Question to ask about controversy over Site C: Does the dam make sense?

Newspaper columnist Tom Fletcher muses on the intellectual gymnastics required to oppose a major clean energy project in British Columbia's North East.

We flagged this timely column from Victoria-based Black Press writer Tom Fletcher. He touches on a theme familiar to Resource Works readers: the struggle for economic growth while meeting environment priorities. Read the full column here

We’ve just had the latest round of international “news” about British Columbia as a global environmental outlaw.

On top of our oil tankers (almost all from Alaska), our “fracking” (conducted without significant incident for 50 years), and our alleged abandonment of “climate leadership” in lawless, planet-roasting Canada, B.C. has been summoned to the great green prisoner’s dock for the heinous offence of constructing a third hydroelectric dam on the Peace River.

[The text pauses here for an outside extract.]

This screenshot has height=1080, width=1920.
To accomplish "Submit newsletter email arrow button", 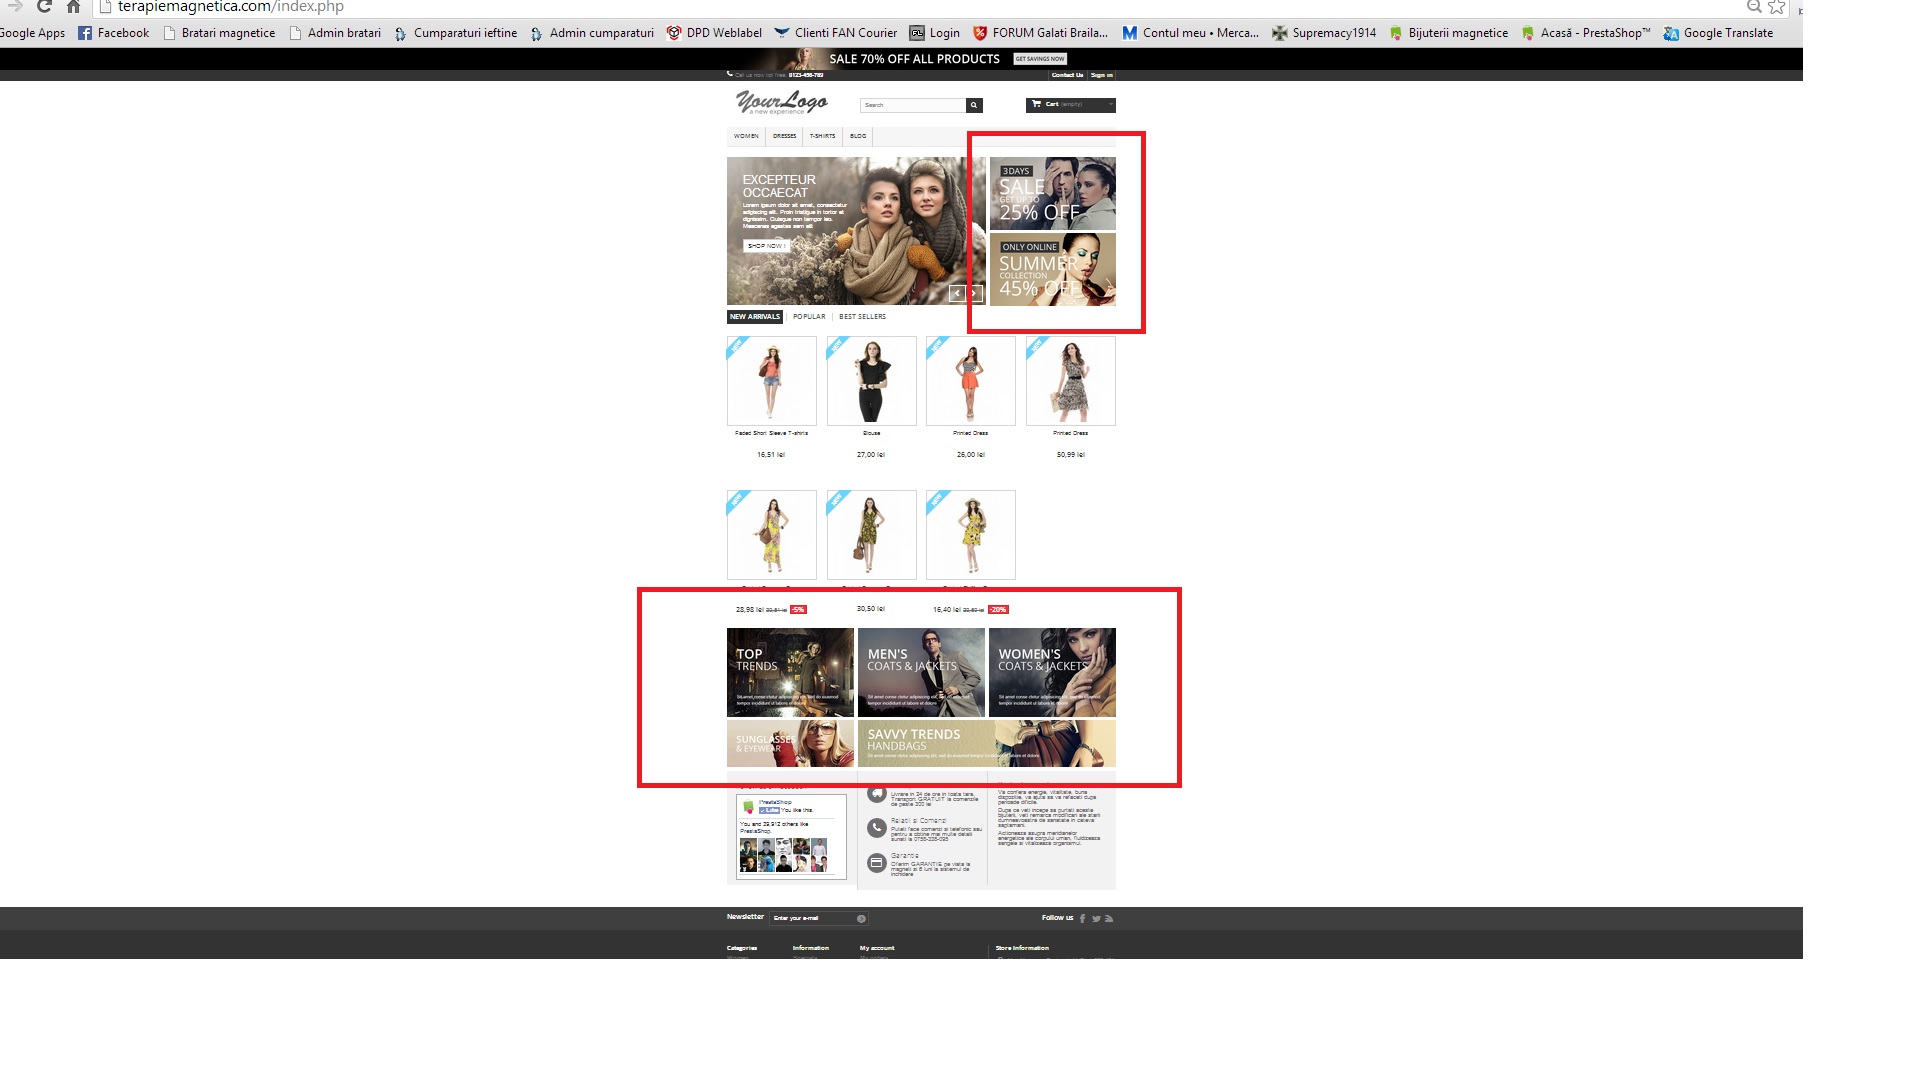I will (x=861, y=918).
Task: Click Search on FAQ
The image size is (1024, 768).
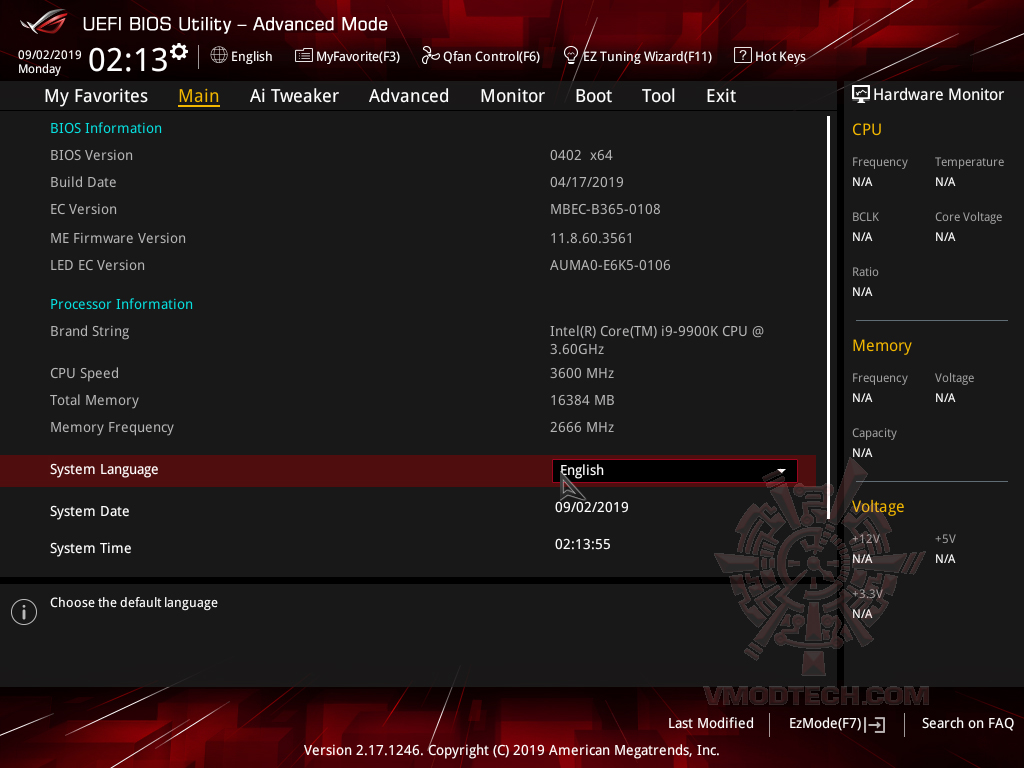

This time the international protest network has called for a United Nations investigation of the Site C dam, claiming it will cause irreparable harm to the Athabasca River basin and Wood Buffalo National Park.

Things are so bad from the first two dams on the Peace that a third one might cause Wood Buffalo to be struck from UNESCO’s list of world heritage sites! That’s like 50 UN “fossil awards” and a Neil Young concert all at once!